REJECTION OF RELIGIOUS PHENOMENON IN KANT AND ITS REHABILITATION BY MARION
Keywords:
Religion, Kant, Jean- Luc Marion, PhenemenologyAbstract
When philosophy turns its critical investigation towards religion, the philosopher has an unenviable task at hand. For, religion presents a veritable minefield of issues before which philosophy betrays its impotence. Religious phenomena like supernatural revelation, the Transcendent, etc. are not objects proper to philosophy at all if Kant has his way regarding the conditions of the possibility of experience of objects. Much of what goes on under religion should then be treated in history, sociology and psychology of religion and not in philosophy of religion. Kant held that any prospective candidate of phenomenon should appear in space and time as well as be guided by the categories of understanding. This is to say that a phenomenon should don an empirical garb.

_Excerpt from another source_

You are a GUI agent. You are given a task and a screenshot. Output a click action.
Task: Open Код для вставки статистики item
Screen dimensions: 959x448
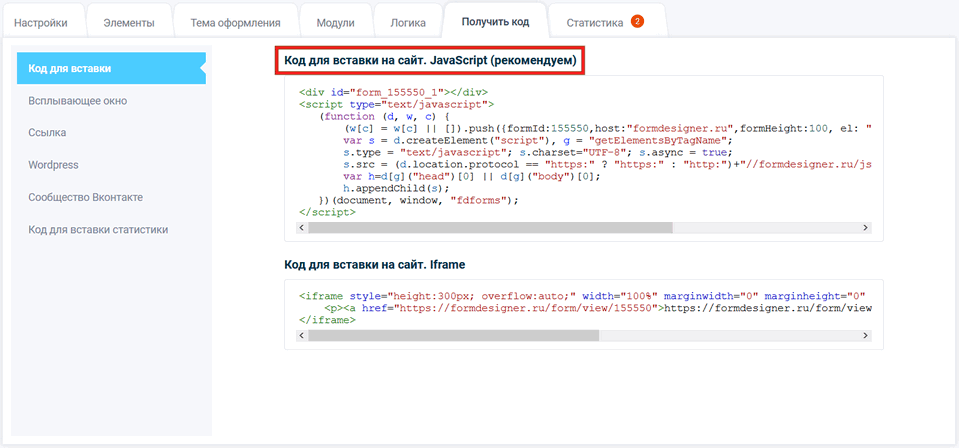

Kant is loath to yield an inch to so-called supra-empirical phenomena that crowd the domain of religion. “He came to what was his own, and his own people did not accept him” (John 1:11) – this Johannine regret referring to the rejection of Jesus at the hands of Jewish authorities as well as common people gives expression to the rejection of the claims of religious phenomena of all hues at the doorstep of critical philosophy of Kantian strand.